In terms of geographies, below we show Plato’s Closet for several states where the brand has a large number of stores and see that the trend is consistent. For Q2 2023, Winmark reported royalty revenue per location up +6%, or in line with traffic; royalty revenue is proportional to franchisee sales. Savers reported a comp sales increase of +5.6% and a comp transaction increase of +6.6%, with a similar increase expected for the balance of the year.
As to Savers’ quarter and its profitability (a topic we've touched on in comparison to other retail categories), operating margins of 18.2% represented +100 basis points of margin expansion year-over-year. The company's SG&A expenses leveraged by 155 basis points, driven by scale efficiency, expense control, and its self-checkout initiative. Thus far during Q3 2023 (July/early August), management cited consistent trends with 2Q’s results, with U.S. basket trends starting to show slight growth year-over-year, which is coinciding with continued strong transaction growth.
Looking forward, Savers provided expansion plans, including 22 new stores next year and more than 25 per year beyond. Management views the secondhand market as a growth industry and the brand and footprint being vastly underdeveloped. Compared to the current footprint of 318 stores, management’s long term store target is 2,200, or 7x its current base. The graphic below from its IPO filing shows how Savers is positioning itself.
Source: Savers Value Village Inc.
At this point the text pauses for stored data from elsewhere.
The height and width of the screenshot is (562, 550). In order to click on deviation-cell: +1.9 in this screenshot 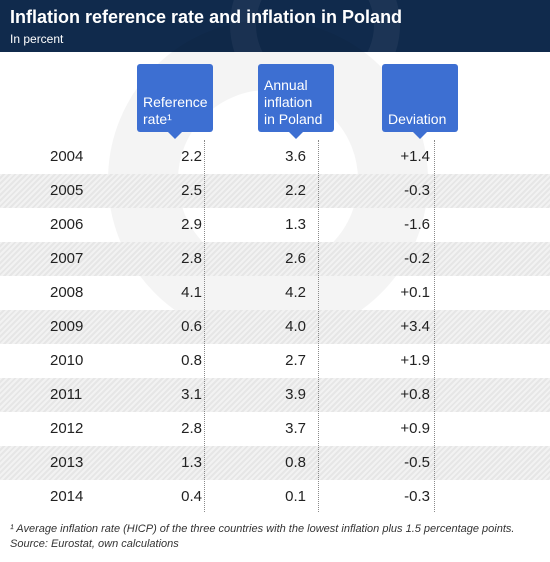, I will do `click(415, 360)`.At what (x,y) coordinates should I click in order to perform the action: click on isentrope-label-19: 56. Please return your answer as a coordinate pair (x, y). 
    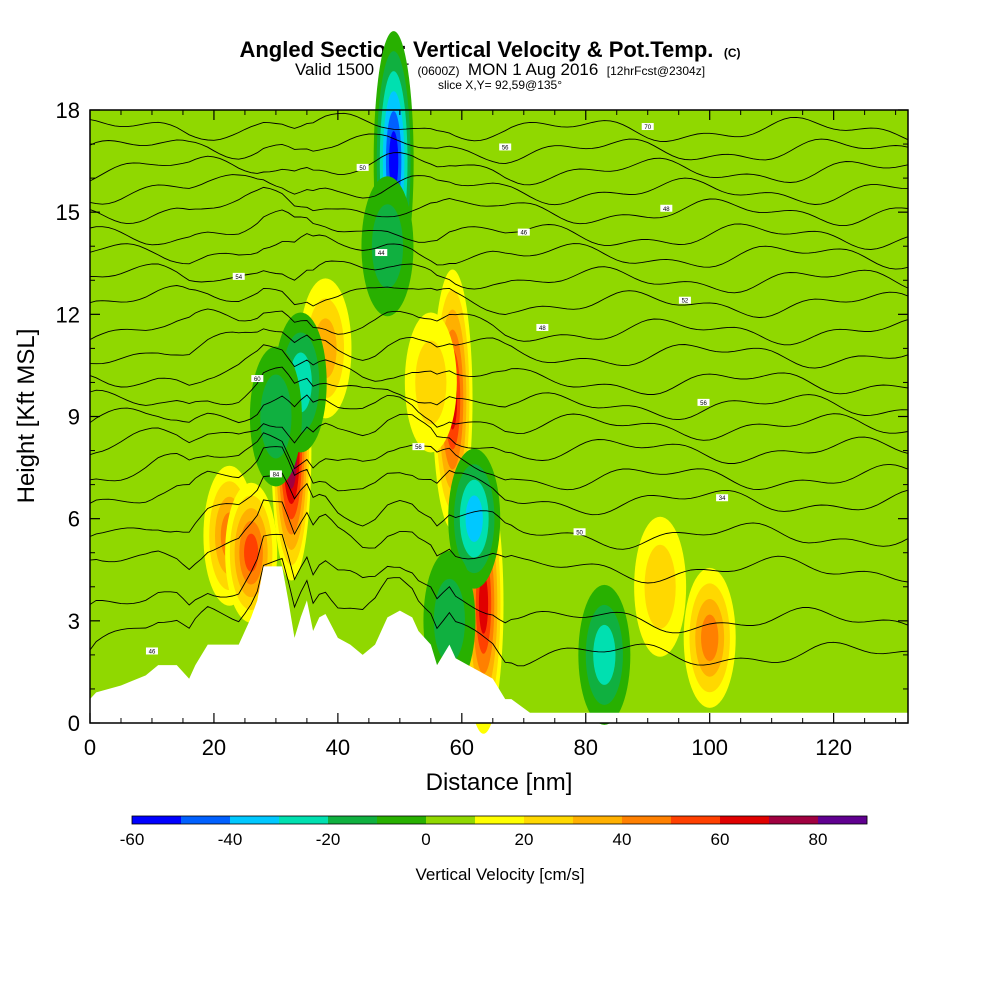
    Looking at the image, I should click on (506, 148).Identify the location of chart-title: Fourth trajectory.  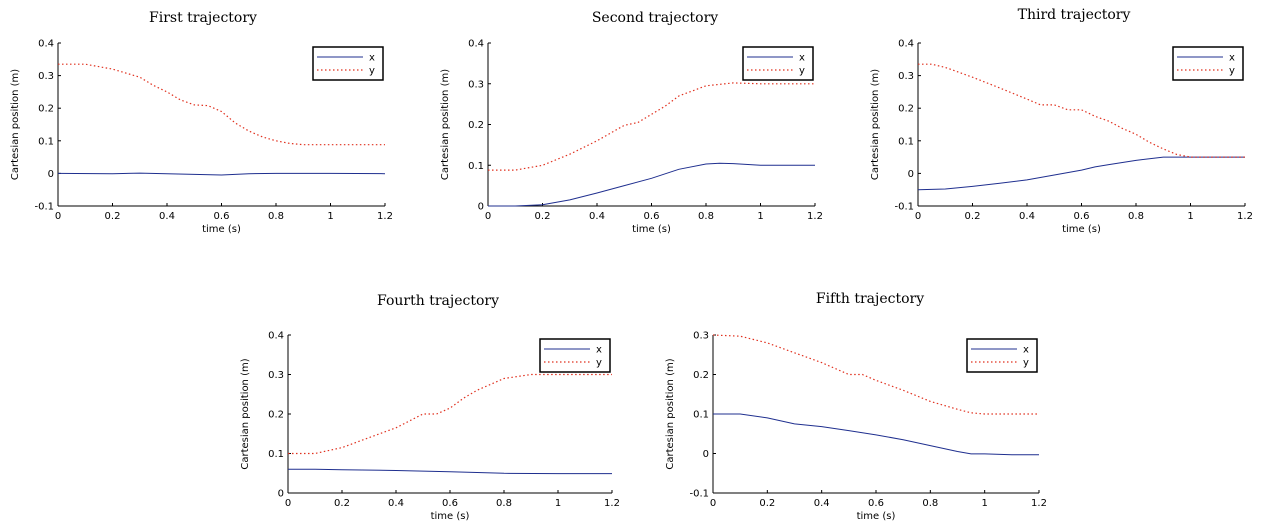
(438, 301).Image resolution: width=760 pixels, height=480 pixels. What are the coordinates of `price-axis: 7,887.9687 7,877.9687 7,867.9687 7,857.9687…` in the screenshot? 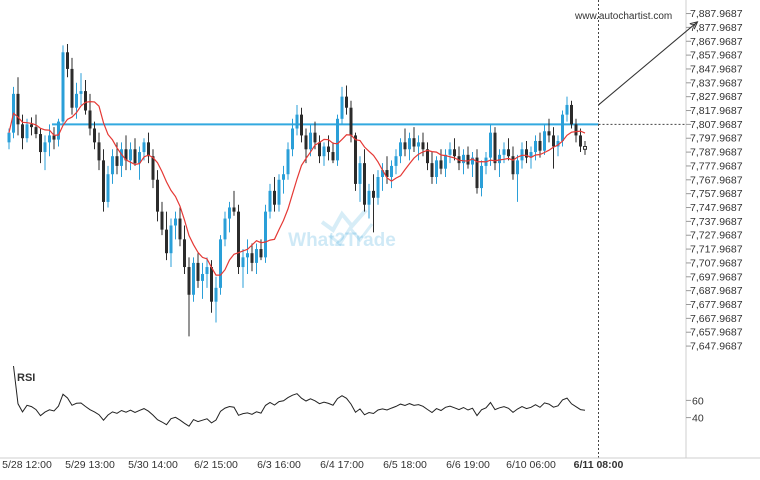 It's located at (716, 180).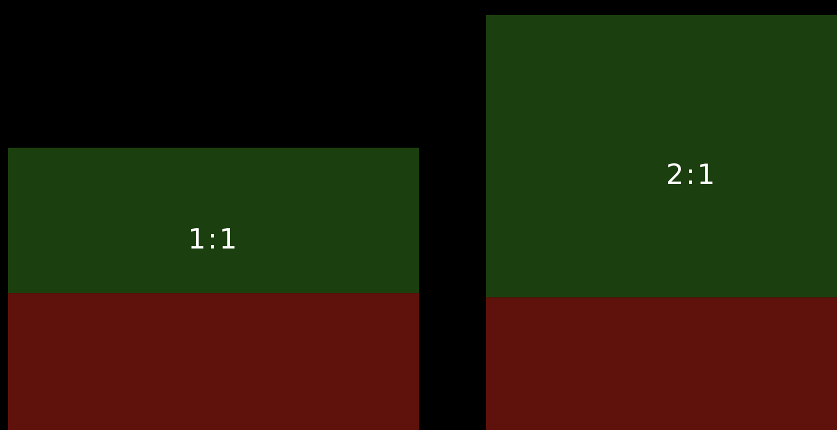 Image resolution: width=837 pixels, height=430 pixels. What do you see at coordinates (214, 239) in the screenshot?
I see `annotation: 1:1` at bounding box center [214, 239].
S-1
In support of the view that secondhand and resale retail is a growth market, ThredUP signed TOMS, J. Crew, and others this quarter. ThredUp produces some good data on the size and growth of the secondhand apparel and fashion market, which we show below. Given that Gen-Z and Millennials make up about 60% of the growth in demand, they weight prominently within the category. These are the consumers that are going to be most impacted by the restart of student loan payments in the fall. As such, watching the traffic trend at the secondhand brands is going to be a critical tell for how younger consumers are adjusting to the restarted approximate $300 per month payments. Should traffic gap up for secondhand retailers in September, October, or November, that will indicate consideration and spending on secondhand is up, which likely means that for these consumers, spending at Anthropologie, Altar’d State, Express, Revolve, and other brands is down.
For Q2 2023, thredUP reported an improvement in new buyers and orders per buyer, after four quarters of waning momentum, with revenues above plan. ThredUP CEO James Reinhart shared, “June was a little better probably than it had been in previous years. And I think quarter-to-date, I think we're seeing the sort of same patterns we've seen in previous years, and you're really starting to see back-to-school kick in now. I think that's sort of the story for the rest of Q3 2023. As for the budget shopper, we continue to see that, that is a customer that is more challenged, right? I think it's definitely a customer who's feeling the pinch across their discretionary purchasing power.” Management also shared that the lower-end consumers are still being under pressure and competitive intensity in the retail landscape remains high as inventory levels are still elevated, a dynamic that apparel brands have recently commented on as well.